Provided data =>
"""

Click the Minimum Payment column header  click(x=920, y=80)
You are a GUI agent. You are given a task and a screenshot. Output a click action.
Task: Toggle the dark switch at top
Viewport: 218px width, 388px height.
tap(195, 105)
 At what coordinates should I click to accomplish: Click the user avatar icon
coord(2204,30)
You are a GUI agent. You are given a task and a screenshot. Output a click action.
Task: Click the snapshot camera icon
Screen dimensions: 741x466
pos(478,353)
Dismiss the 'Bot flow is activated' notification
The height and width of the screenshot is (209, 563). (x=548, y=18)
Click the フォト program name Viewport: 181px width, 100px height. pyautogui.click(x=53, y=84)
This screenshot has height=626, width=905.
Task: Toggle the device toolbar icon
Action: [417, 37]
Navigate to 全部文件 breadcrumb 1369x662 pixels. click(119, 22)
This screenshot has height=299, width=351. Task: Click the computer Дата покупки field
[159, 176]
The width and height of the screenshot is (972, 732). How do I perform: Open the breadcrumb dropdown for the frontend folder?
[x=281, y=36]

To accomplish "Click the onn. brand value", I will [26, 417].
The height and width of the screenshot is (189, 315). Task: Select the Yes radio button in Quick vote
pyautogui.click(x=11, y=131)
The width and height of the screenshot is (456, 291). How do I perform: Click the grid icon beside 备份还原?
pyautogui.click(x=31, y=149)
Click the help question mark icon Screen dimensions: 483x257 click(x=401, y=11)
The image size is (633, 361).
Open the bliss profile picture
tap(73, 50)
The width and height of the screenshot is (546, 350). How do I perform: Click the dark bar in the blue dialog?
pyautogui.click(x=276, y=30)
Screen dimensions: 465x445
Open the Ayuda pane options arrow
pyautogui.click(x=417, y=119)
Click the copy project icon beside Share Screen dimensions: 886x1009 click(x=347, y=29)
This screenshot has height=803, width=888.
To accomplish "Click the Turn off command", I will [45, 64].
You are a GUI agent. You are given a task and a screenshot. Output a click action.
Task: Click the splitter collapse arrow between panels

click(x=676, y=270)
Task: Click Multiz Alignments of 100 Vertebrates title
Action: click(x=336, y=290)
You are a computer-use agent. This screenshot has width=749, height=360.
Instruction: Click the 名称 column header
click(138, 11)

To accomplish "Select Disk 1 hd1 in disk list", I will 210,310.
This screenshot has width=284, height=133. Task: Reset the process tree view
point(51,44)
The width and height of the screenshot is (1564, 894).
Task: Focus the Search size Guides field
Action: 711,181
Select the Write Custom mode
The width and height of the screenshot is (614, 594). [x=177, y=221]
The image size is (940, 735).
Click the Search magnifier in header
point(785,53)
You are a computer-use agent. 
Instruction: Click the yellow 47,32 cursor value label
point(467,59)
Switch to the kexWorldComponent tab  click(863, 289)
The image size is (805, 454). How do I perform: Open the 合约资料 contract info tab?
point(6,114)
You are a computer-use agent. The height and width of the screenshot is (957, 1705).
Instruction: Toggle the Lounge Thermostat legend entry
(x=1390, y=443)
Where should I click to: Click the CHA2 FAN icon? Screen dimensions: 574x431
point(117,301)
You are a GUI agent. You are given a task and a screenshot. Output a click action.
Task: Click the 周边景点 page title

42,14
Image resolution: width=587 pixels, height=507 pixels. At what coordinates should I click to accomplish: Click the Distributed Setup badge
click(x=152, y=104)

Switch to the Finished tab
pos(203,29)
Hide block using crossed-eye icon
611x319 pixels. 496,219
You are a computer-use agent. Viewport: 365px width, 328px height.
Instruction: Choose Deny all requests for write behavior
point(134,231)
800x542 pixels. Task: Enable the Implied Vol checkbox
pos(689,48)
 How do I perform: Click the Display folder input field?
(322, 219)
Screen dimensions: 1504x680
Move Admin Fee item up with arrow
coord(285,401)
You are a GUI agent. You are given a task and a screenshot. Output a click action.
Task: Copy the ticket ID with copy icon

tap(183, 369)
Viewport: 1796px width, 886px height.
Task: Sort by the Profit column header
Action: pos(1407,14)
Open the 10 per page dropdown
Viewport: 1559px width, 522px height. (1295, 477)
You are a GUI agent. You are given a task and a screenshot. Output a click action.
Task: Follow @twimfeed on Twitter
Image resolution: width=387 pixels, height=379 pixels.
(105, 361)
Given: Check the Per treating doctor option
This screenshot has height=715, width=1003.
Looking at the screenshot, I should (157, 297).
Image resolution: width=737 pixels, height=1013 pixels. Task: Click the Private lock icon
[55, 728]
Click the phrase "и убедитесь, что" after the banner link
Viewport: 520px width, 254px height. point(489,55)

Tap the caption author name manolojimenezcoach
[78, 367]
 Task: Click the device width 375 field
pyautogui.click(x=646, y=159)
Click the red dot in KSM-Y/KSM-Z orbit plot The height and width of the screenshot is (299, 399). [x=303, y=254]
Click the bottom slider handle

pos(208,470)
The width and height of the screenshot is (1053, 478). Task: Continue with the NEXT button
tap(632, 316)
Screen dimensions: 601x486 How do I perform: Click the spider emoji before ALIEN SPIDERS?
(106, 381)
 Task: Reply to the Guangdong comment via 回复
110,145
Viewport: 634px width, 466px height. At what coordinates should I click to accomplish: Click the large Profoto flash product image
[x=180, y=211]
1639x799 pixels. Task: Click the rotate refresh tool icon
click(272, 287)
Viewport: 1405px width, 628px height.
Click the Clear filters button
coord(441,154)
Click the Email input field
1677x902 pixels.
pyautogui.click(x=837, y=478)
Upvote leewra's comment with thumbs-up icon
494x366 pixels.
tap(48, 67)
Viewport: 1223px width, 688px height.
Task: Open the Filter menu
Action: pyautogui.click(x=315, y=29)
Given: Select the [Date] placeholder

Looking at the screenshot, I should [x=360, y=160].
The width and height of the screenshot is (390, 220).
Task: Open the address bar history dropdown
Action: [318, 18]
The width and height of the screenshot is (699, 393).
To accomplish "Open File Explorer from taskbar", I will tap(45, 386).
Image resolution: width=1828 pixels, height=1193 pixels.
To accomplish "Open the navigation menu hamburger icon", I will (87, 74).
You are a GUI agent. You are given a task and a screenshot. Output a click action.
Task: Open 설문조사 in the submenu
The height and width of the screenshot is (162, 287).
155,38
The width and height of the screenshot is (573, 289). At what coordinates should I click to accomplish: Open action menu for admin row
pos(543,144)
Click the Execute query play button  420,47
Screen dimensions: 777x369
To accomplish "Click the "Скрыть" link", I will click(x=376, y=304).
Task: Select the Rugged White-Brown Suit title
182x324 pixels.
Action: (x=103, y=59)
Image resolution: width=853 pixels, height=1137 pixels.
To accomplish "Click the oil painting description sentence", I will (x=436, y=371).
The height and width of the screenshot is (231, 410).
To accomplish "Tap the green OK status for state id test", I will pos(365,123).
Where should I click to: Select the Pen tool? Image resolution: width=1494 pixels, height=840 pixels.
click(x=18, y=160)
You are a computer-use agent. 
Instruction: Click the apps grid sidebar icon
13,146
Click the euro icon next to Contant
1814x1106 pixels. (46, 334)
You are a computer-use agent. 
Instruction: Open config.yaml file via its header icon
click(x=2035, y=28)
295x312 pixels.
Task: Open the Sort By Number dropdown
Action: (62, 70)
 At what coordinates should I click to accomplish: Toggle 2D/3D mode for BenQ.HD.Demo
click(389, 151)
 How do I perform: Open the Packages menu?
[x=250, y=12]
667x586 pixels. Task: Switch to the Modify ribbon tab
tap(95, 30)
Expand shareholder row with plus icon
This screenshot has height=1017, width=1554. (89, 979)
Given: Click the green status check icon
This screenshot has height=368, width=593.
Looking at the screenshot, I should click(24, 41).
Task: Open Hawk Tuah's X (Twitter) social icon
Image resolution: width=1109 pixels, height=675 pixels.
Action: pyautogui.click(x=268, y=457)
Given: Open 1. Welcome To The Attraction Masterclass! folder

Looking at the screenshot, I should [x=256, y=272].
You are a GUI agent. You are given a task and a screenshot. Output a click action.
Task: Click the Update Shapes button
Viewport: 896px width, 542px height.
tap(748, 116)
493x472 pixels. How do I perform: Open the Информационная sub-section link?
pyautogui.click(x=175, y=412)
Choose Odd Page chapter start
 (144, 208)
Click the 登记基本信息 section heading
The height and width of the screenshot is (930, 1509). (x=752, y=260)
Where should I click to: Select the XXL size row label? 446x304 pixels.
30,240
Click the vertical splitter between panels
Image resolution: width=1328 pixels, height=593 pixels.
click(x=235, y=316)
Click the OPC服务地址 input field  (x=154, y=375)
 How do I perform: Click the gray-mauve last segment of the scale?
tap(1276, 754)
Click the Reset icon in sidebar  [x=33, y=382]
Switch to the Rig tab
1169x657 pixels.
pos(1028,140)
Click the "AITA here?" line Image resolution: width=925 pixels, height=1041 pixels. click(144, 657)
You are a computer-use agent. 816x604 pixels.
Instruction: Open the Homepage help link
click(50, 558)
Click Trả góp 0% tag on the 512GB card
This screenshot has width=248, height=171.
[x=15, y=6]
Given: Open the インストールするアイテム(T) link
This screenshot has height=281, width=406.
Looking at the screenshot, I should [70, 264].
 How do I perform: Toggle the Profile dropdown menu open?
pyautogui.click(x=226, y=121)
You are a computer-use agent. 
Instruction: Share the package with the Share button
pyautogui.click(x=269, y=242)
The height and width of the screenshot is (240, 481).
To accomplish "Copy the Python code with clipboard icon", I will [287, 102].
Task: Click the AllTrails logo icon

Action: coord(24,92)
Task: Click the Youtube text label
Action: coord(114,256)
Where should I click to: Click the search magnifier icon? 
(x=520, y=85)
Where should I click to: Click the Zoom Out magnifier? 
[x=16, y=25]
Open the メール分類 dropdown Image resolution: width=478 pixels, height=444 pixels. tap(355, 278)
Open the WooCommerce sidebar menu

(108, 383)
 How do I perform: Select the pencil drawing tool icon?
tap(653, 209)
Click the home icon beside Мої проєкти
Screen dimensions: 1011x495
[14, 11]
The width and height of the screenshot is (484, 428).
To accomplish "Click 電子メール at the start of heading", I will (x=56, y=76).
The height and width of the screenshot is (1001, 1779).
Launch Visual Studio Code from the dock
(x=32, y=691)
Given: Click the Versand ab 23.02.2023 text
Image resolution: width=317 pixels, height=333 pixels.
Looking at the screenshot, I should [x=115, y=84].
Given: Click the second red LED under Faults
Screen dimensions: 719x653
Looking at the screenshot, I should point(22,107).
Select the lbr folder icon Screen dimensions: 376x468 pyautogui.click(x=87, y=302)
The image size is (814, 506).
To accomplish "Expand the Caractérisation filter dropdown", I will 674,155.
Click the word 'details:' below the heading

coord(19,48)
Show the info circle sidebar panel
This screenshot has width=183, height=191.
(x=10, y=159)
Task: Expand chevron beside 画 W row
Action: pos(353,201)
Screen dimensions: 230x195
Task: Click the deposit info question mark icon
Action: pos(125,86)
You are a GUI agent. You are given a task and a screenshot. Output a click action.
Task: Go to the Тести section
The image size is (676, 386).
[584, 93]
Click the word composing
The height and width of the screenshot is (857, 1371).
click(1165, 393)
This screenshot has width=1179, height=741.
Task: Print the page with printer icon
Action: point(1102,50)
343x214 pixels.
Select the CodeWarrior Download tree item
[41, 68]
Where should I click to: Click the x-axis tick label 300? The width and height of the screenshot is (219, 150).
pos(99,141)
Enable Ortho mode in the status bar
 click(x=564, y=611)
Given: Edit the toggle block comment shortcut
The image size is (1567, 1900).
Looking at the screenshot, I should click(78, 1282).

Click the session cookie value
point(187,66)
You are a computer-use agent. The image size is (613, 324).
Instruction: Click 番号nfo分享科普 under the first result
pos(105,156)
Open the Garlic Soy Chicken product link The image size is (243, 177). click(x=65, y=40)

"""

Copy out the lines below exactly, from the line containing "How do I perform: Click the Display" through the line containing "Viewport: 1559px width, 522px".

 How do I perform: Click the Display folder input field?
(322, 219)
Screen dimensions: 1504x680
Move Admin Fee item up with arrow
coord(285,401)
You are a GUI agent. You are given a task and a screenshot. Output a click action.
Task: Copy the ticket ID with copy icon

tap(183, 369)
Viewport: 1796px width, 886px height.
Task: Sort by the Profit column header
Action: pos(1407,14)
Open the 10 per page dropdown
Viewport: 1559px width, 522px height. (1295, 477)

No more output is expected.